The sordid tale of the cocaine-fuelled rise of an industry boss and his debauched nights of three-in-a-limo … Oh, alright, it's about a new form of contract
A brand new contract document is Launched today. Oh dear, I heard myself groan. Did I hear a groan from you, too? I didn't groan because I'd read this particular document. No. It was because of the thought that I would have to charge a future client for umpteen hours of trying to fathom what the blazes another load of rigmarole meant. That's what happened with that EEC (or is it the NEC?) document. And others, too. The real problem is that their authors are gifted, brilliant, and humungously intelligent, and they can't imagine how difficult their forms and documents are for the rest of us. Or is it that these dazzling dynamos aren't clever enough? It takes a lot of talent to make something simple.

Anyway, out today is Be. Be what? I think its full name is the Be Collaborative Contract. It might have something going for it. The first test for the dustbin is: "Can the ordinary man on the top of the builder's omnibus understand this document?"

And now let me tell you about the early education of our managers. Once upon a time these crumblies were Young Turks: wild, ferocious and good at getting a job done. And those wee tearaways had bosses who would scoff at the idea of reading the 1963 RIBA Form of Twaddle. "Stick it in the bottom drawer, laddie, pay no bloody attention. It doesn't work anyway." Recognise that advice? And when JCT1980 came along it was read by neither architect nor builders. Nor was the 1998 variety. Nor was the ICE document. Nor was the NFBTE form of subcontract, nor the DOM1, Intermediate Forms, Nominated, Named and Muddled forms. Nor was the Homemade Form, nor the Fiddled Form. The only people who did read them was, and is, the cold-eyed solicitor who dragged open that bottom drawer and blew hard … My point is: the authors of Be have first got to get building people not to do the bottom drawer trick. They have got to get them to read it. Then they have got to get them to understand it. Then they have got to get them to like it. Missing from this list is use it. Someone else will decide that. The someone else will probably be a lawyer. The client will take the lawyer's advice.
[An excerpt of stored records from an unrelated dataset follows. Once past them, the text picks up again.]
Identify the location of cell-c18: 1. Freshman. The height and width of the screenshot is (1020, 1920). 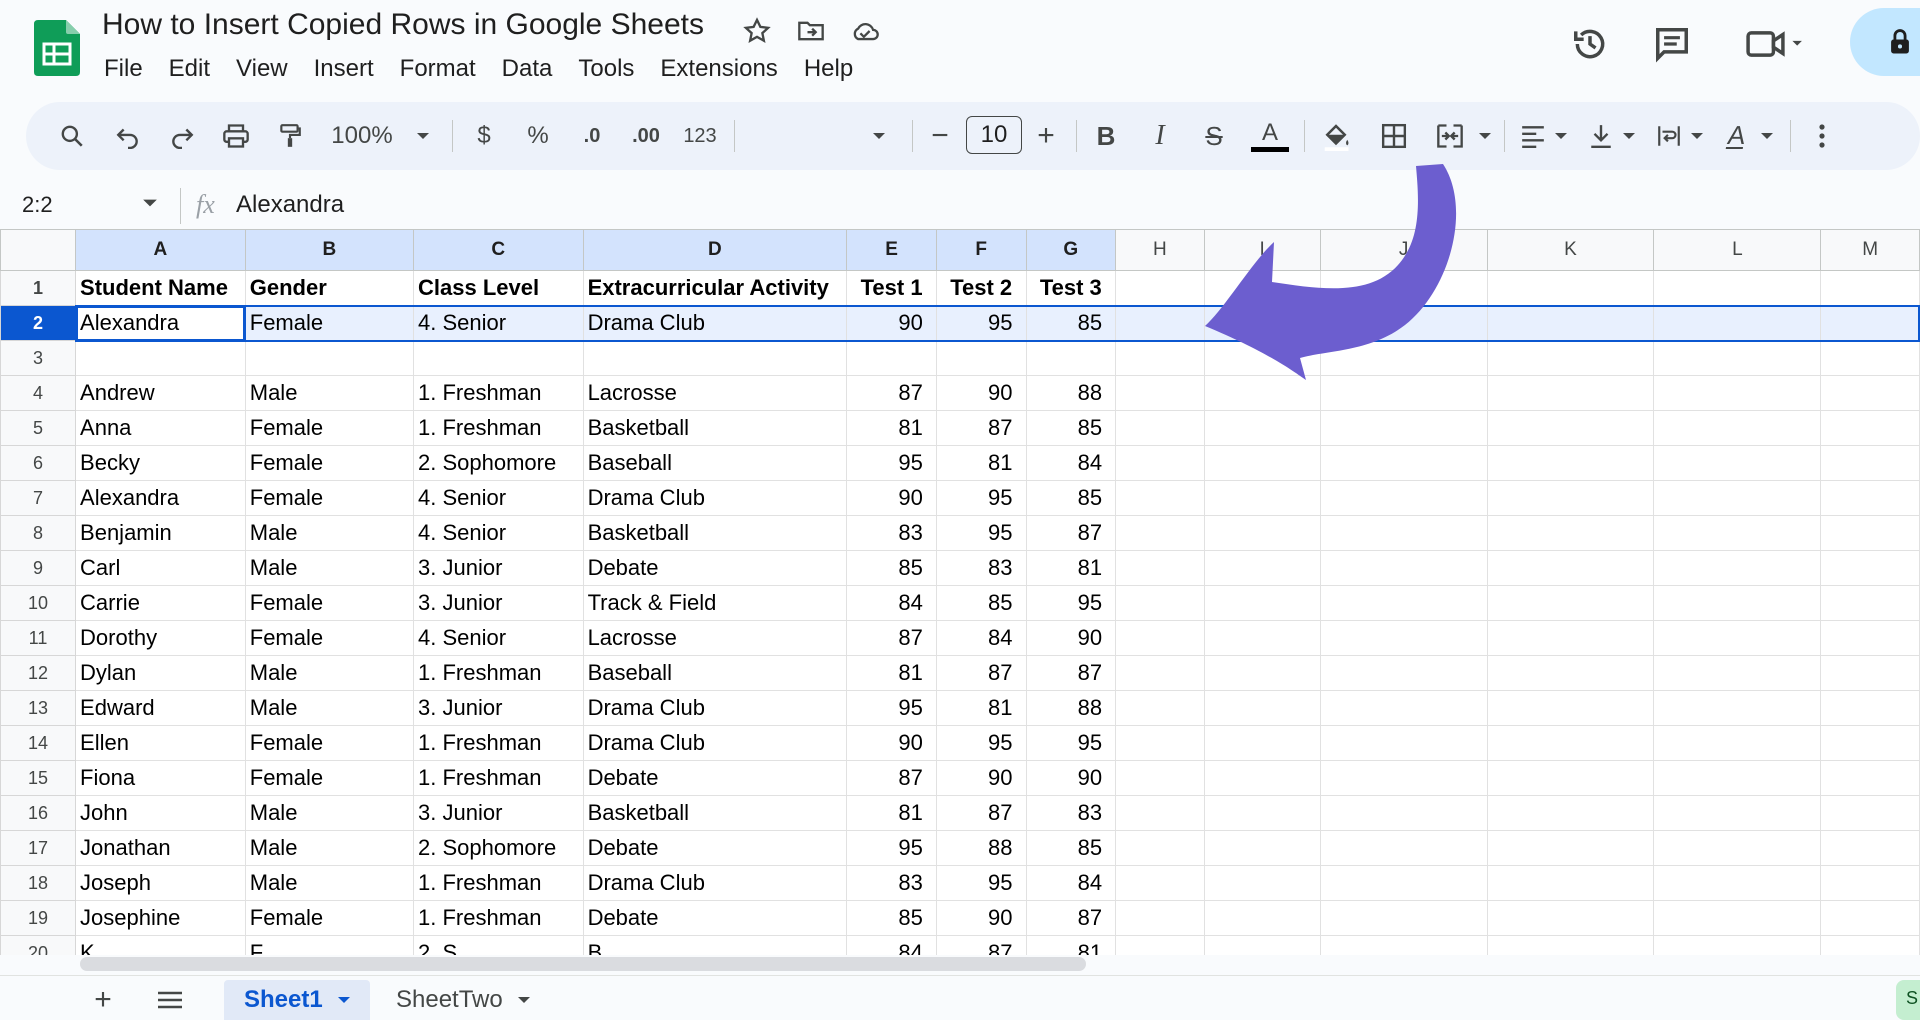
(498, 883).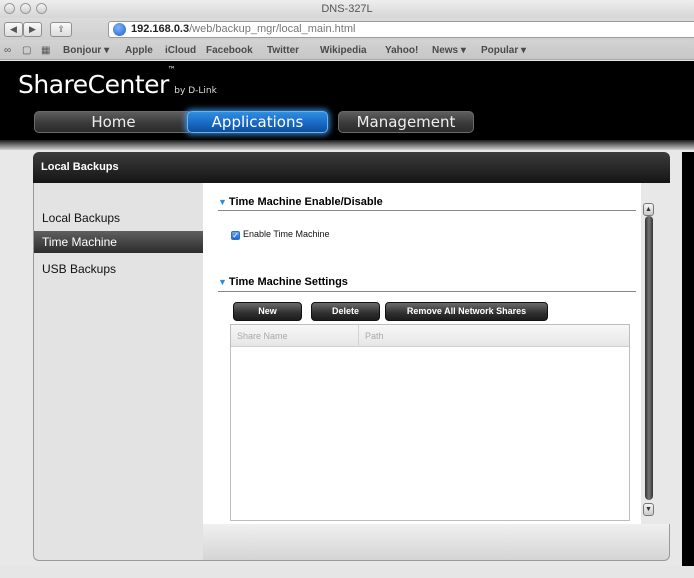 The image size is (694, 578). I want to click on scroll-up-arrow-icon: ▲, so click(648, 210).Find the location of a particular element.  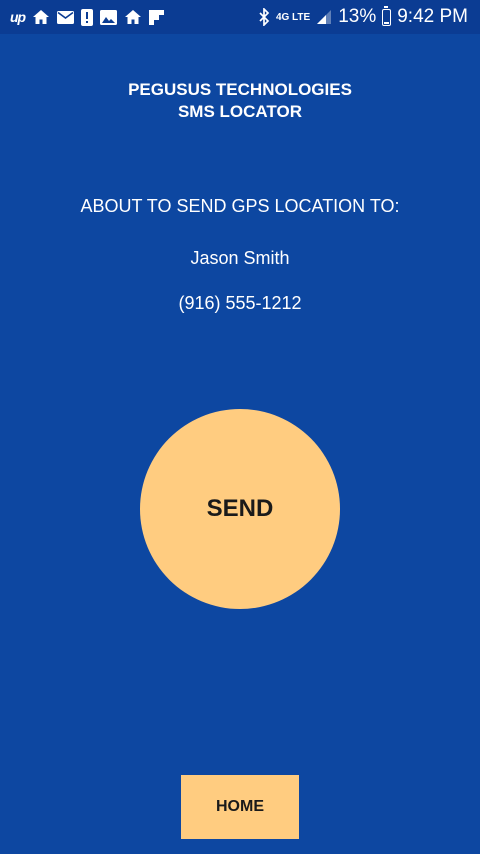

home-button-label: HOME is located at coordinates (240, 806).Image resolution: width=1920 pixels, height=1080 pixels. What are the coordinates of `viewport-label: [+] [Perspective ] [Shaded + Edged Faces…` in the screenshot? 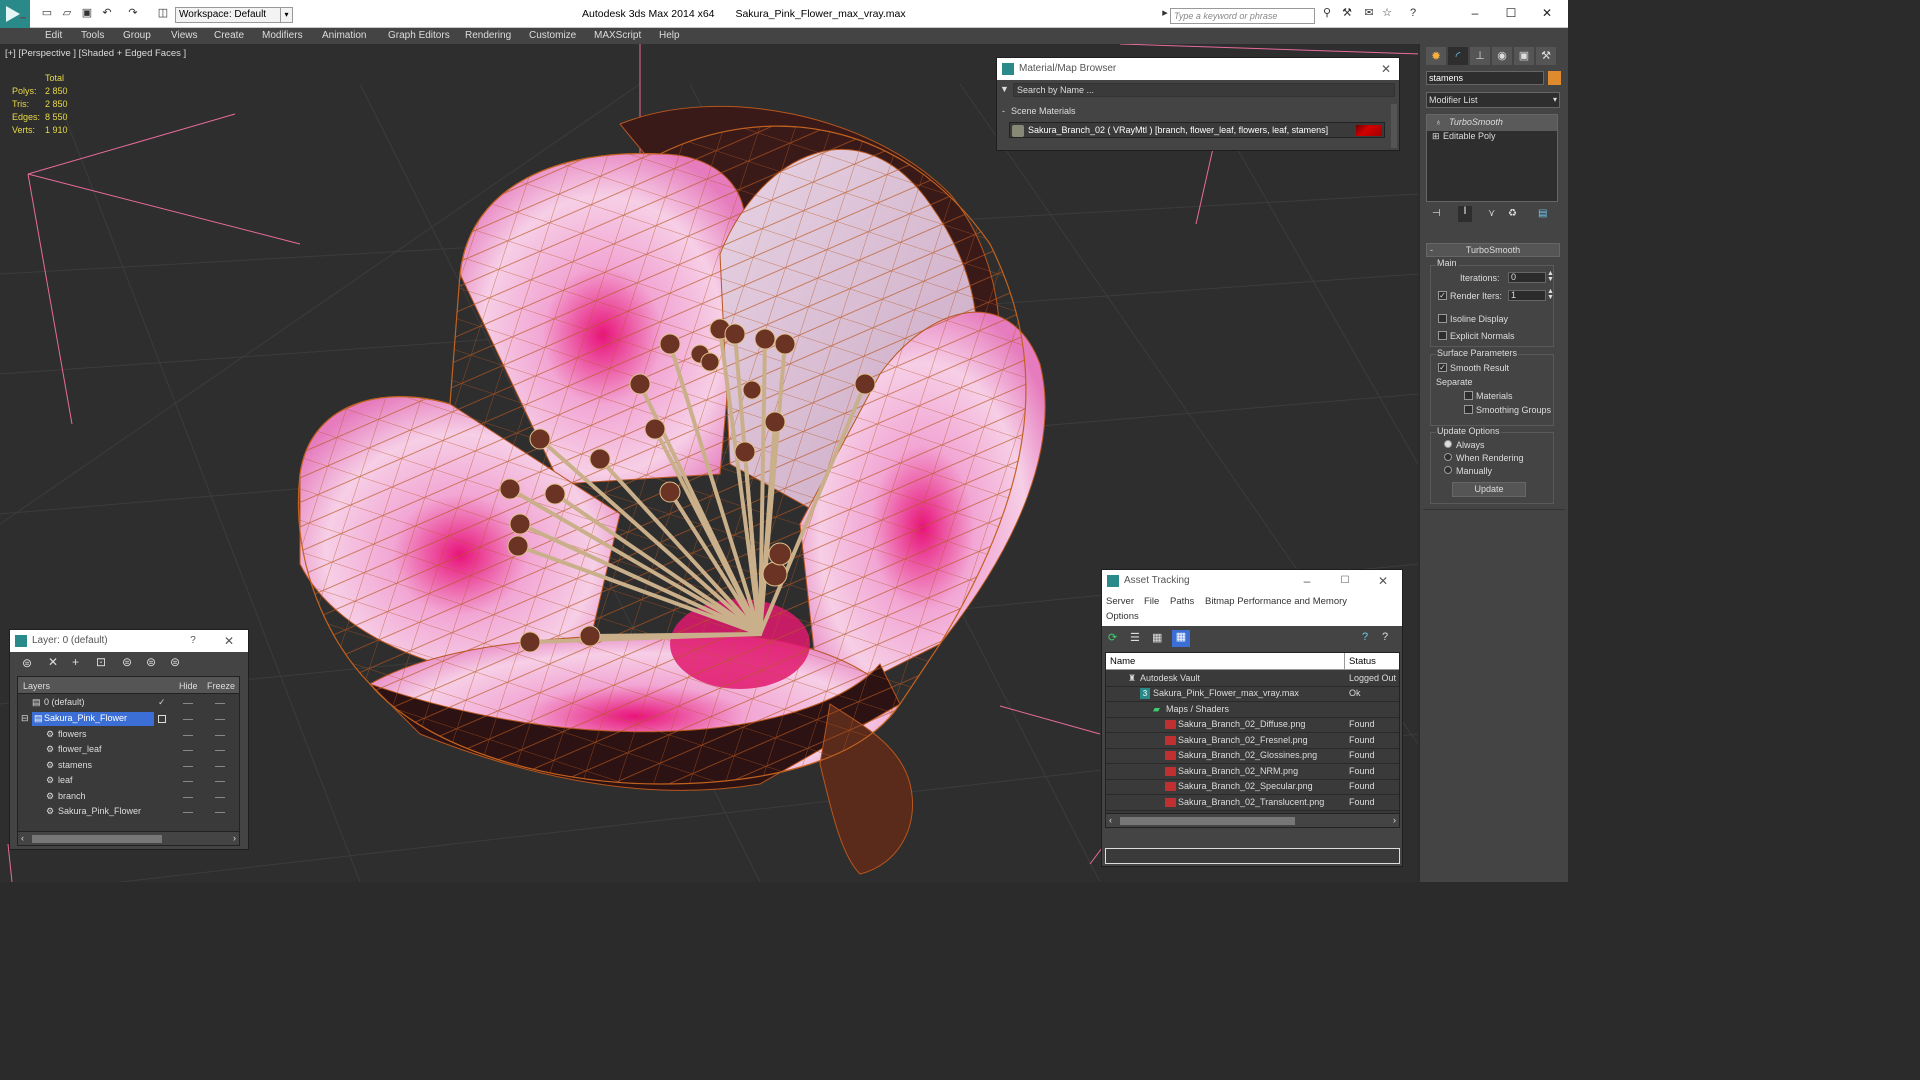 It's located at (96, 54).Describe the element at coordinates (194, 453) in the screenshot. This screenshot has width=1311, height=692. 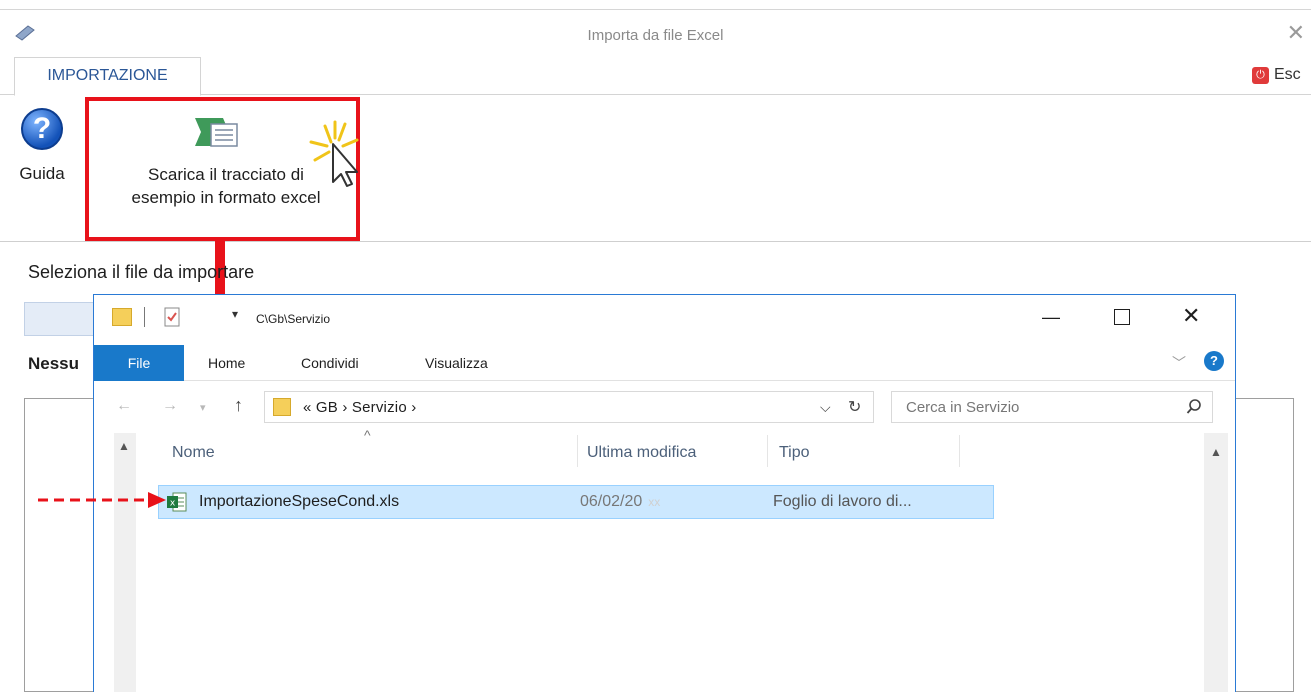
I see `column-header-name: Nome` at that location.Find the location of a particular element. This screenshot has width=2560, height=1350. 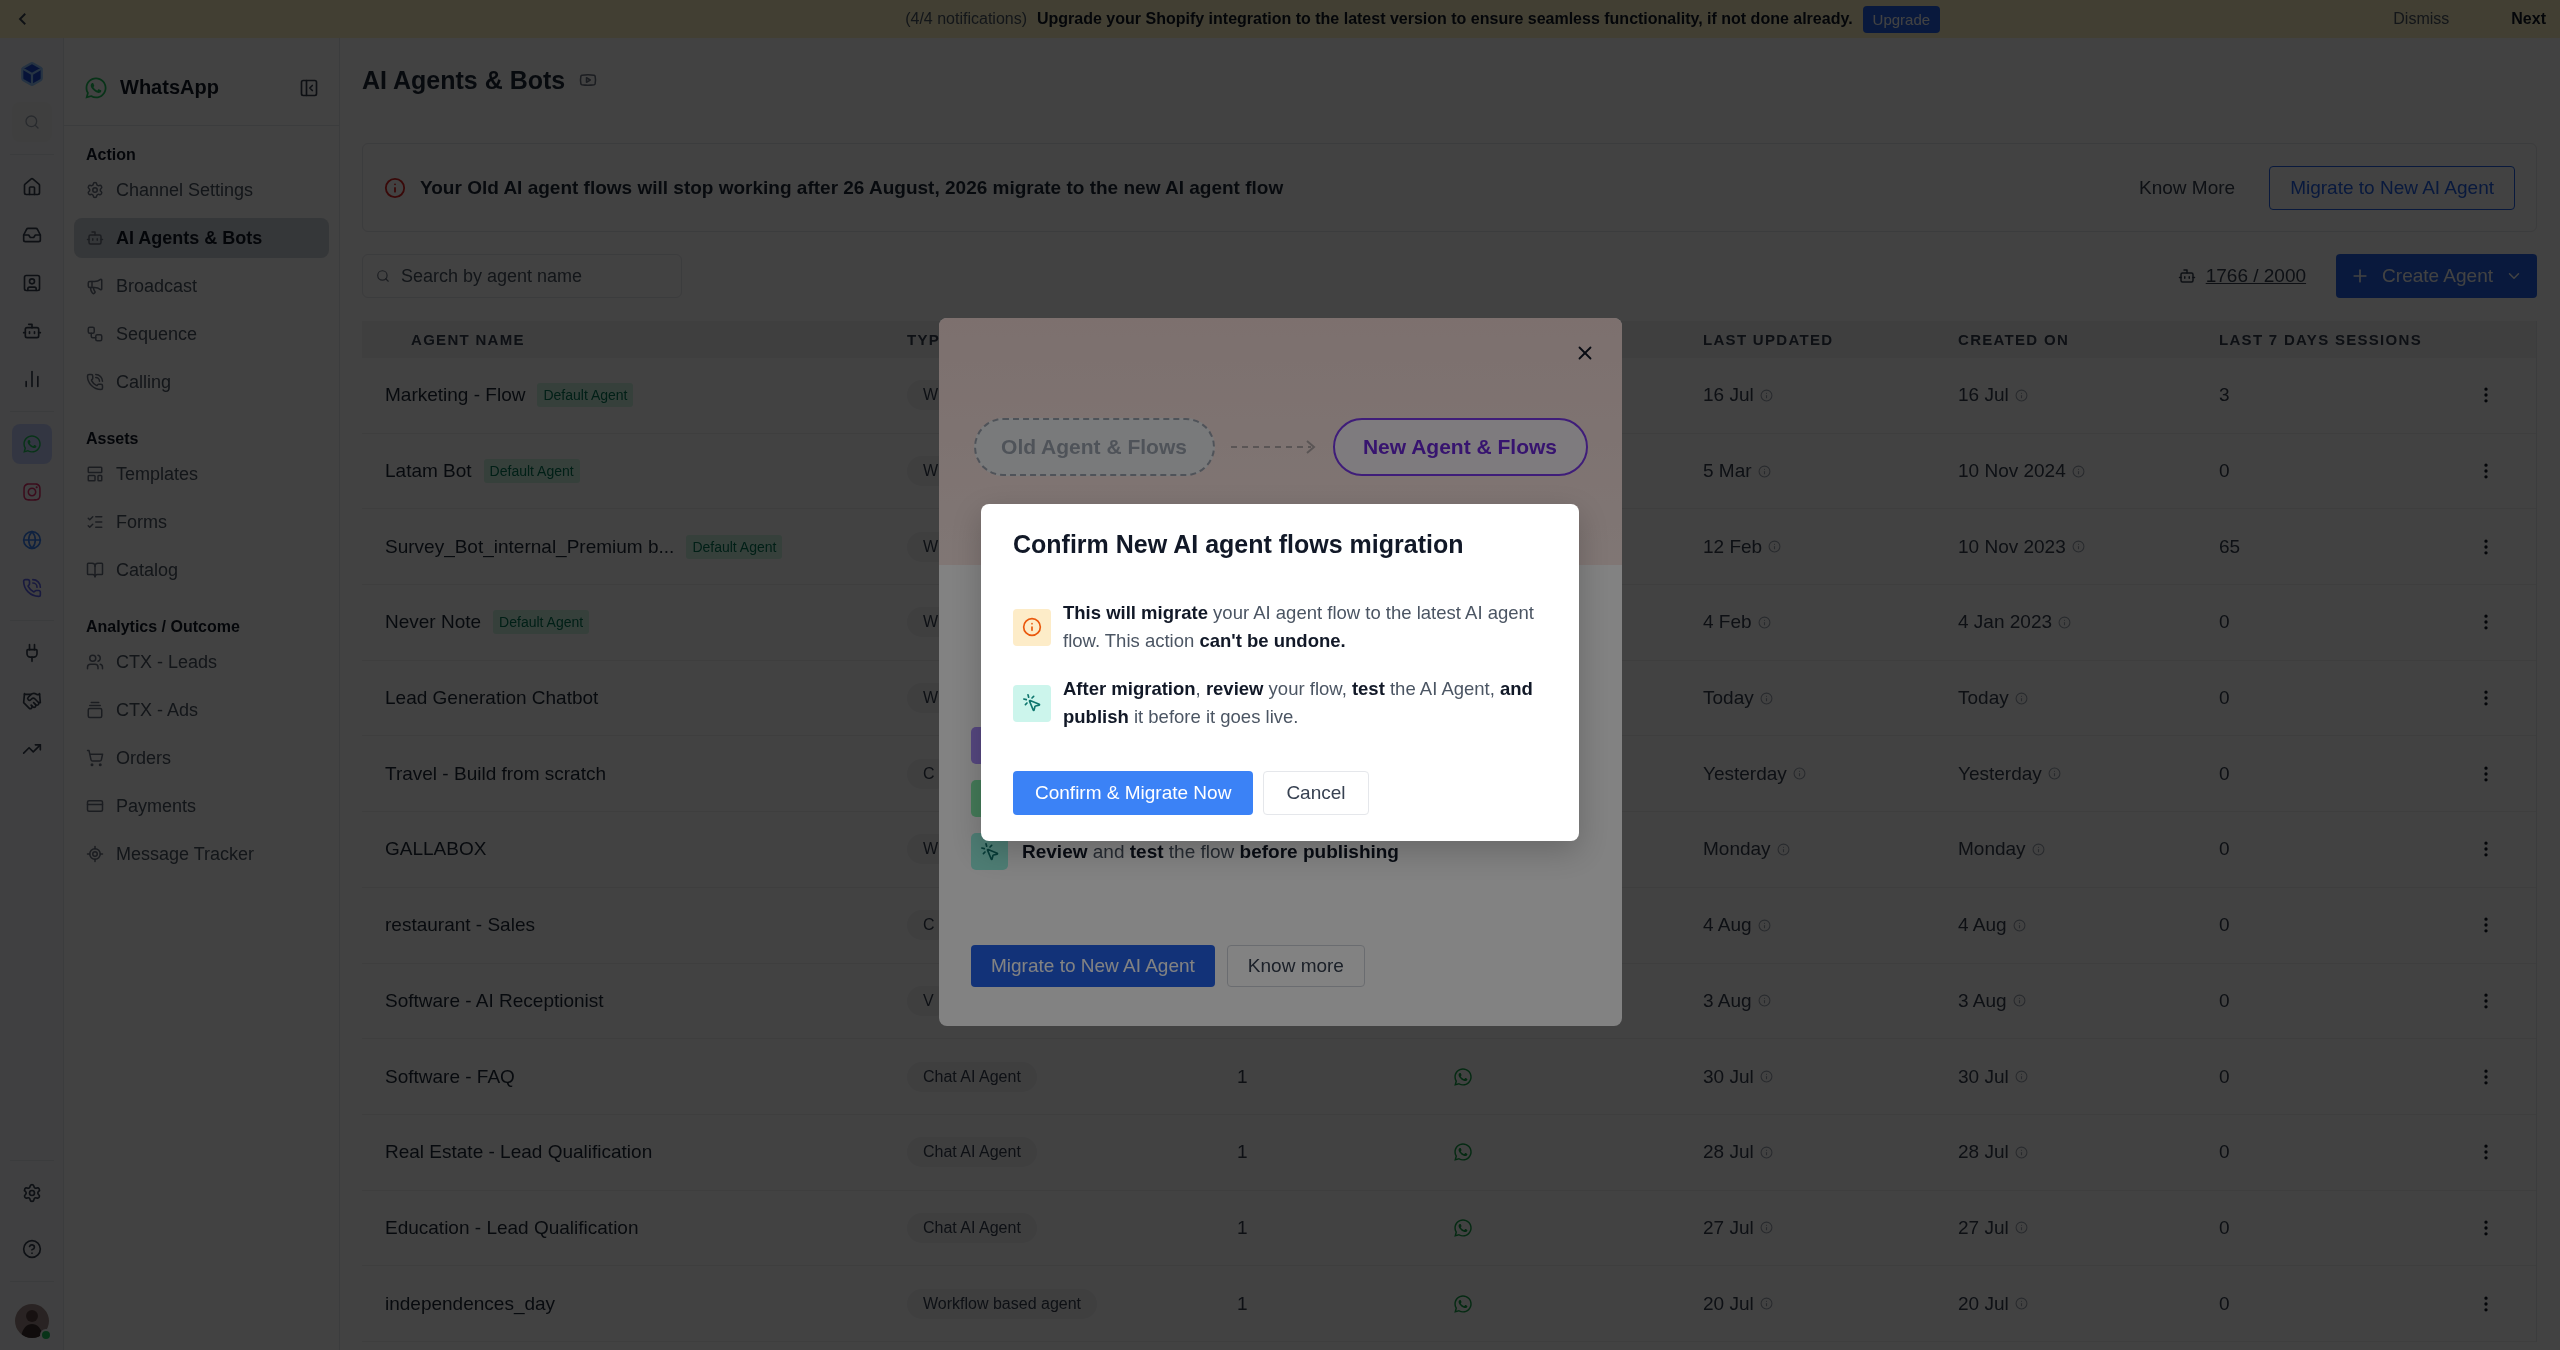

And the advice will be: don't use it if it doesn't pass the risk onto someone else.

And do you know what is at the very heart of this Be thing? Collaborative working, that's what. This idea is more readily grasped if I call it "sharing out risk". It is an idea that has been talked about year in and year out. The idea is to allocate risks to those able to bear them. And that's where this document will succeed or fail. Not only does it take some smart thinking to convert theory into contract, it will now take some smart thinking to persuade lawyers to recommend that clients use it.

The RIBA Form of Twaddle? Stick it in the bottom drawer, laddie, pay no bloody attention. It doesn’t work anyway

Lawyers mostly don't twig that rotten building comes from being beaten up by a bad price, and by the realisation that the form of contract chosen by the client has heaped the risk onto that fierce price. As fast as builders and subcontractors price in the blind hope that they will come through the job unscathed, the lawyers will, through force of habit, seek to pile the risk on them.